-- The exercise --
Lay out the lines below as a Markdown table with two columns, Number and Text. Give each line its own row, number the rows in order, and leave out the blank lines.

---*---

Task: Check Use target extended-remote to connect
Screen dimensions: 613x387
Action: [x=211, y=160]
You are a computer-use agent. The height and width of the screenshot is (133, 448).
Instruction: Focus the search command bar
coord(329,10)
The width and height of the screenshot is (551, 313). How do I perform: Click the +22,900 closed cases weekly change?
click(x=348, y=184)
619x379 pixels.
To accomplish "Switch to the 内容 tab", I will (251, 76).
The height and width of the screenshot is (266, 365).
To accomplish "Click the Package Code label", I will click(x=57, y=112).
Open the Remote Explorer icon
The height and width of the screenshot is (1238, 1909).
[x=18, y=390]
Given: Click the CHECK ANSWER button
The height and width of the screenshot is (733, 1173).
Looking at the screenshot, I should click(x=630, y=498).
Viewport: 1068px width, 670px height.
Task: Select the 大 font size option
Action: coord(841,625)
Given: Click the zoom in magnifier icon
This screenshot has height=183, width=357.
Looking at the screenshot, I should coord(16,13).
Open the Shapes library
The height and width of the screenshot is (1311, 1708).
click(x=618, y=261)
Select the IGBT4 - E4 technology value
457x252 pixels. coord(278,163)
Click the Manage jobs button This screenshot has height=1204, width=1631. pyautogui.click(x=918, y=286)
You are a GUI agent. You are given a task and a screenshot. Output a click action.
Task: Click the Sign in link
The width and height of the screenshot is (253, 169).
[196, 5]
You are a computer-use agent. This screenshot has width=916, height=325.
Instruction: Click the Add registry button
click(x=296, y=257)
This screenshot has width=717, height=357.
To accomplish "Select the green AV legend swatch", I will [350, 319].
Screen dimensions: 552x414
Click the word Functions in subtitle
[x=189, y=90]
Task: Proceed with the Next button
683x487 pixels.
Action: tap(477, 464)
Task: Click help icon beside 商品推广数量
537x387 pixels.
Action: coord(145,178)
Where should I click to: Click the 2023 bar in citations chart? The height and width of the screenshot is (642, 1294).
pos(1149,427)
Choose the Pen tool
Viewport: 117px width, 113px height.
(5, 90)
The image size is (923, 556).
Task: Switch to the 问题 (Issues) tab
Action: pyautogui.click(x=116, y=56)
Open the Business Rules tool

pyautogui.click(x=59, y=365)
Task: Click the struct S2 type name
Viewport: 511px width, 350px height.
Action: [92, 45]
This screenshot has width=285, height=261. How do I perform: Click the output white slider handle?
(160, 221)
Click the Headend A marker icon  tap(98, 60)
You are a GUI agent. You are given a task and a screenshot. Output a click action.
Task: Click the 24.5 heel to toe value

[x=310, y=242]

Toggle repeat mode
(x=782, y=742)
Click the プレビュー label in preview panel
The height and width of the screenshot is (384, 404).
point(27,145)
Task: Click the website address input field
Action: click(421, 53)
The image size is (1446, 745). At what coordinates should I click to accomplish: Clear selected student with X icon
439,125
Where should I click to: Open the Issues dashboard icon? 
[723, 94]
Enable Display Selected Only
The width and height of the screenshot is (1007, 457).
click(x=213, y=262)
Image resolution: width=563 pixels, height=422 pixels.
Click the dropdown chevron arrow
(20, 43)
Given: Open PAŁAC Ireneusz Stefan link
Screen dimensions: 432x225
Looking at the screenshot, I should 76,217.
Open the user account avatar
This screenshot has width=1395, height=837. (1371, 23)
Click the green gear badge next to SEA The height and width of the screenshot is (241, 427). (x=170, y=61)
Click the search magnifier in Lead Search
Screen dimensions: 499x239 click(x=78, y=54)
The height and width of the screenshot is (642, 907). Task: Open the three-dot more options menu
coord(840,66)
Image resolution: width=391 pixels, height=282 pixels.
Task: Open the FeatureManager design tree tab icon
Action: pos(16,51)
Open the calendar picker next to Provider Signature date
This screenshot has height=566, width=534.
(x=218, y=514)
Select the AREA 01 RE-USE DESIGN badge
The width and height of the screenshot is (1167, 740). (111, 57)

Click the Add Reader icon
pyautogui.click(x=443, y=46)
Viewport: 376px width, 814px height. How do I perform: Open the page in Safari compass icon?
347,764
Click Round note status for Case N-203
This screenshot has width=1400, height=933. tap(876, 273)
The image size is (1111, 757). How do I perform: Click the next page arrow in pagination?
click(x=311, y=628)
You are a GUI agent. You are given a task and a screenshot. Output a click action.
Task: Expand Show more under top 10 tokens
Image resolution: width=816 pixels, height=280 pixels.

---*---

-- Reply --
| Number | Text |
|---|---|
| 1 | Task: Check Use target extended-remote to connect |
| 2 | Screen dimensions: 613x387 |
| 3 | Action: [x=211, y=160] |
| 4 | You are a computer-use agent. The height and width of the screenshot is (133, 448). |
| 5 | Instruction: Focus the search command bar |
| 6 | coord(329,10) |
| 7 | The width and height of the screenshot is (551, 313). How do I perform: Click the +22,900 closed cases weekly change? |
| 8 | click(x=348, y=184) |
| 9 | 619x379 pixels. |
| 10 | To accomplish "Switch to the 内容 tab", I will (251, 76). |
| 11 | The height and width of the screenshot is (266, 365). |
| 12 | To accomplish "Click the Package Code label", I will click(x=57, y=112). |
| 13 | Open the Remote Explorer icon |
| 14 | The height and width of the screenshot is (1238, 1909). |
| 15 | [x=18, y=390] |
| 16 | Given: Click the CHECK ANSWER button |
| 17 | The height and width of the screenshot is (733, 1173). |
| 18 | Looking at the screenshot, I should click(x=630, y=498). |
| 19 | Viewport: 1068px width, 670px height. |
| 20 | Task: Select the 大 font size option |
| 21 | Action: coord(841,625) |
| 22 | Given: Click the zoom in magnifier icon |
| 23 | This screenshot has height=183, width=357. |
| 24 | Looking at the screenshot, I should coord(16,13). |
| 25 | Open the Shapes library |
| 26 | The height and width of the screenshot is (1311, 1708). |
| 27 | click(x=618, y=261) |
| 28 | Select the IGBT4 - E4 technology value |
| 29 | 457x252 pixels. coord(278,163) |
| 30 | Click the Manage jobs button This screenshot has height=1204, width=1631. pyautogui.click(x=918, y=286) |
| 31 | You are a GUI agent. You are given a task and a screenshot. Output a click action. |
| 32 | Task: Click the Sign in link |
| 33 | The width and height of the screenshot is (253, 169). |
| 34 | [196, 5] |
| 35 | You are a computer-use agent. This screenshot has width=916, height=325. |
| 36 | Instruction: Click the Add registry button |
| 37 | click(x=296, y=257) |
| 38 | This screenshot has width=717, height=357. |
| 39 | To accomplish "Select the green AV legend swatch", I will [350, 319]. |
| 40 | Screen dimensions: 552x414 |
| 41 | Click the word Functions in subtitle |
| 42 | [x=189, y=90] |
| 43 | Task: Proceed with the Next button |
| 44 | 683x487 pixels. |
| 45 | Action: tap(477, 464) |
| 46 | Task: Click help icon beside 商品推广数量 |
| 47 | 537x387 pixels. |
| 48 | Action: coord(145,178) |
| 49 | Where should I click to: Click the 2023 bar in citations chart? The height and width of the screenshot is (642, 1294). |
| 50 | pos(1149,427) |
| 51 | Choose the Pen tool |
| 52 | Viewport: 117px width, 113px height. |
| 53 | (5, 90) |
| 54 | The image size is (923, 556). |
| 55 | Task: Switch to the 问题 (Issues) tab |
| 56 | Action: pyautogui.click(x=116, y=56) |
| 57 | Open the Business Rules tool |
| 58 | pyautogui.click(x=59, y=365) |
| 59 | Task: Click the struct S2 type name |
| 60 | Viewport: 511px width, 350px height. |
| 61 | Action: [92, 45] |
| 62 | This screenshot has width=285, height=261. How do I perform: Click the output white slider handle? |
| 63 | (160, 221) |
| 64 | Click the Headend A marker icon  tap(98, 60) |
| 65 | You are a GUI agent. You are given a task and a screenshot. Output a click action. |
| 66 | Task: Click the 24.5 heel to toe value |
| 67 | [x=310, y=242] |
| 68 | Toggle repeat mode |
| 69 | (x=782, y=742) |
| 70 | Click the プレビュー label in preview panel |
| 71 | The height and width of the screenshot is (384, 404). |
| 72 | point(27,145) |
| 73 | Task: Click the website address input field |
| 74 | Action: click(421, 53) |
| 75 | The image size is (1446, 745). At what coordinates should I click to accomplish: Clear selected student with X icon |
| 76 | 439,125 |
| 77 | Where should I click to: Open the Issues dashboard icon?  |
| 78 | [723, 94] |
| 79 | Enable Display Selected Only |
| 80 | The width and height of the screenshot is (1007, 457). |
| 81 | click(x=213, y=262) |
| 82 | Image resolution: width=563 pixels, height=422 pixels. |
| 83 | Click the dropdown chevron arrow |
| 84 | (20, 43) |
| 85 | Given: Open PAŁAC Ireneusz Stefan link |
| 86 | Screen dimensions: 432x225 |
| 87 | Looking at the screenshot, I should 76,217. |
| 88 | Open the user account avatar |
| 89 | This screenshot has width=1395, height=837. (1371, 23) |
| 90 | Click the green gear badge next to SEA The height and width of the screenshot is (241, 427). (x=170, y=61) |
| 91 | Click the search magnifier in Lead Search |
| 92 | Screen dimensions: 499x239 click(x=78, y=54) |
| 93 | The height and width of the screenshot is (642, 907). Task: Open the three-dot more options menu |
| 94 | coord(840,66) |
| 95 | Image resolution: width=391 pixels, height=282 pixels. |
| 96 | Task: Open the FeatureManager design tree tab icon |
| 97 | Action: pos(16,51) |
| 98 | Open the calendar picker next to Provider Signature date |
| 99 | This screenshot has height=566, width=534. |
| 100 | (x=218, y=514) |
| 101 | Select the AREA 01 RE-USE DESIGN badge |
| 102 | The width and height of the screenshot is (1167, 740). (111, 57) |
| 103 | Click the Add Reader icon |
| 104 | pyautogui.click(x=443, y=46) |
| 105 | Viewport: 376px width, 814px height. How do I perform: Open the page in Safari compass icon? |
| 106 | 347,764 |
| 107 | Click Round note status for Case N-203 |
| 108 | This screenshot has width=1400, height=933. tap(876, 273) |
| 109 | The image size is (1111, 757). How do I perform: Click the next page arrow in pagination? |
| 110 | click(x=311, y=628) |
| 111 | You are a GUI agent. You are given a task and a screenshot. Output a click action. |
| 112 | Task: Expand Show more under top 10 tokens |
| 113 | Image resolution: width=816 pixels, height=280 pixels. |